At present, the Lollygags include Snyder on vocals and guitar, Bowness on bass, Dave Myers (formerly of the Cutthroat Drifters) on guitar and Tony Morales on drums.
Like the group's handle, the subject matter of its songs leans toward the whimsical. Witness Bowness's new tune concerning date swiping. The head-bobbing number takes the listener on a standard swipe-date all the way from the initial match to the common realization that it's just not working out.
"Date swiping is part of the culture," says Snyder. "I guess Rick heard some of us sharing our swipe stories. It's funny, because he's married and has never used one of those apps, but he overheard me and some other friends recounting our tales, some of which ended better than others. So he went ahead and penned a song."
The Lollygags' other new ditty, "Maum Meditation," concerns an alleged meditation center that wound up being a cover for a poorly executed cult recruitment operation.
"I was on Meetup, and I saw there was a meditation center located behind an Arby's right near my house," recalls Snyder. "So I figured, cool, I'll check this out. I go in there, and everyone is being very friendly. They were Korean. I don't know a lot about mind-body stuff, but I pretty quickly realized that it didn't really seem like a meditation center to me, and so I went home and with one Google search learned that it was a front for a death cult. Their philosophy is that they want you to believe in your death, so that you can come back and purge yourself of all the bad things inside of you. As far as cults go, their game was kind of weak, because I caught on right away. They brainwash people called helpers to run their facilities. The line in our song says, 'Our helpers are here!' I guess they take your money, and you get to purify yourself with their help [laughs]. They really need to tweak their pitch."
The Lollygags will celebrate the release of their two new singles at the Oriental Theater on March 3. While they have plans to release an EP later this year, Snyder says the band likes to drop new songs digitally from time to time, regardless of whether it's packaging multiple tracks.
"We'll be releasing tunes throughout the year," he says. "Albums are kind of a lost art form, and they can include filler, so if we have two great songs, I'd rather just release those and give people our good stuff and just do that a few times a year."
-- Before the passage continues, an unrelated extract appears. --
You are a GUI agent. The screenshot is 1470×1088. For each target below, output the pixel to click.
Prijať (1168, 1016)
As for the sound of the band, Snyder says it's a blend of power pop and a few other influences. The group's taste leans toward acts like Cheap Trick, Hüsker Dü and the Kinks.
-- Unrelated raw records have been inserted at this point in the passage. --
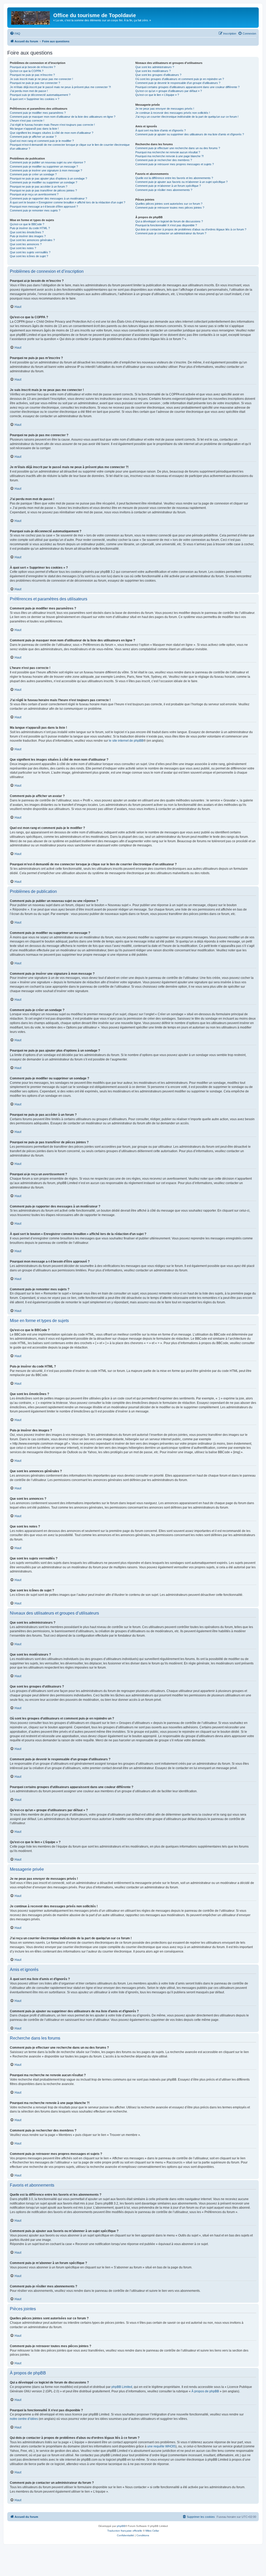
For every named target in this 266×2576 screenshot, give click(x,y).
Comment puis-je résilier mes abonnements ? (163, 189)
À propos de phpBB (205, 2391)
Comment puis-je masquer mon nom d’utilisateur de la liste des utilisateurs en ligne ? (62, 116)
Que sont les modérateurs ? (153, 70)
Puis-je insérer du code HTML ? (30, 228)
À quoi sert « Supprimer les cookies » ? (34, 99)
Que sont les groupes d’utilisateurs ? (158, 74)
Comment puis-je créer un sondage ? (33, 174)
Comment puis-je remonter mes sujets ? (35, 210)
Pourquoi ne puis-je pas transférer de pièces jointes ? (43, 190)
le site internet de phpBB (126, 740)
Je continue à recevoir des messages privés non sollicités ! (172, 112)
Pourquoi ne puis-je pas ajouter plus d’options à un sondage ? (48, 178)
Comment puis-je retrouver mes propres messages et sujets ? (174, 164)
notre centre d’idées (24, 2419)
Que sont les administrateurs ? (154, 67)
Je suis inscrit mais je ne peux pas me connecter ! (41, 79)
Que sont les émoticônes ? (27, 232)
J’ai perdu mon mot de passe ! (29, 90)
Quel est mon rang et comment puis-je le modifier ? (42, 140)
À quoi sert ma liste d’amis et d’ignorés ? (160, 130)
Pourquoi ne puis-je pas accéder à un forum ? (38, 186)
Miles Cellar (152, 2530)
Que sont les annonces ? (26, 244)
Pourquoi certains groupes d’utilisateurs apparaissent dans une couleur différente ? (187, 87)
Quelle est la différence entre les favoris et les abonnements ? (174, 178)
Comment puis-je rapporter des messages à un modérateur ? (48, 198)
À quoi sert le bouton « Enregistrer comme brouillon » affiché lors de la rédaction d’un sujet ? (67, 202)
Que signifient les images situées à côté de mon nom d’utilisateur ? (51, 132)
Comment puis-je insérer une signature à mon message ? (46, 170)
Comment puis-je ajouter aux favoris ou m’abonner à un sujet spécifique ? (181, 181)
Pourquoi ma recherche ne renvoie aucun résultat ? (167, 152)
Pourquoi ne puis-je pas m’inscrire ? (32, 74)
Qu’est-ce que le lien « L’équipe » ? (157, 94)
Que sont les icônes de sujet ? (29, 256)
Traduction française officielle (124, 2530)
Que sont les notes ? (23, 248)
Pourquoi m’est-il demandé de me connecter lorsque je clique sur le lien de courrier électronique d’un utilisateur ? (70, 146)
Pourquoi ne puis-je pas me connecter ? (35, 82)
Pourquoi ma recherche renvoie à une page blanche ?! (169, 156)
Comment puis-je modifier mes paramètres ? (38, 112)
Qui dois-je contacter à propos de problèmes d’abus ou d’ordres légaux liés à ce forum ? (190, 229)
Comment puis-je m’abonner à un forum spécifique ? (168, 185)
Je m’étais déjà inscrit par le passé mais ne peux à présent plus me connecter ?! (60, 87)
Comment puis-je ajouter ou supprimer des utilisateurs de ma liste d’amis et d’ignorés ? (189, 134)
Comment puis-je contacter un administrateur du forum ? (170, 233)
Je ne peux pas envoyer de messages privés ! (164, 108)
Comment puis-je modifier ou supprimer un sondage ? (43, 182)
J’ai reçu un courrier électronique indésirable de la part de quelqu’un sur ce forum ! (186, 116)
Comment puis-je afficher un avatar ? (33, 136)
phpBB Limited (121, 2387)
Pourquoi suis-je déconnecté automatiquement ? (40, 94)
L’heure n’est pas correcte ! (27, 120)
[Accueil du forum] (31, 17)
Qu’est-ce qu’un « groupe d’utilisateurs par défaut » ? (168, 90)
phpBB (121, 2526)
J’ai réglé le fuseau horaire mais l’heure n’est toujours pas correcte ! (52, 124)
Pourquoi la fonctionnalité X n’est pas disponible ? (166, 225)
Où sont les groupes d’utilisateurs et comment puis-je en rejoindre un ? (179, 79)
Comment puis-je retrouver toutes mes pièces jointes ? (169, 207)
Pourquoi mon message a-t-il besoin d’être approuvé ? (44, 206)
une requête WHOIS (161, 2446)
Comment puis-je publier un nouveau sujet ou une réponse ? (47, 162)
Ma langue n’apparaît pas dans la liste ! (34, 128)
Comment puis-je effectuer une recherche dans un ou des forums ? (177, 148)
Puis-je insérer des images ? (28, 236)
"I like to say that it's not garage rock but [rather] garage rock and roll. Every time I try to put up a genre, some music purist has to correct me," says Snyder. "There's some indie pop in there and some classic rock. We love that classic guitar crunch. Four chords. It never gets old. Genre labeling can get ridiculous sometimes. It's a fine line. We have a sense of humor, but you can still take us seriously. It's rock and roll, not public policy. Also, we're going to be playing during the day at the Oriental. I figured, why not play a show when people are actually awake?"
The Lollygags New Music Celebration Party, with Television Generation and DJ Alf/There's an Ape for That. Brunch and ’80s music dance party, noon Sunday, March 3, at the Oriental Theater, 4335 West 44th Avenue, $10.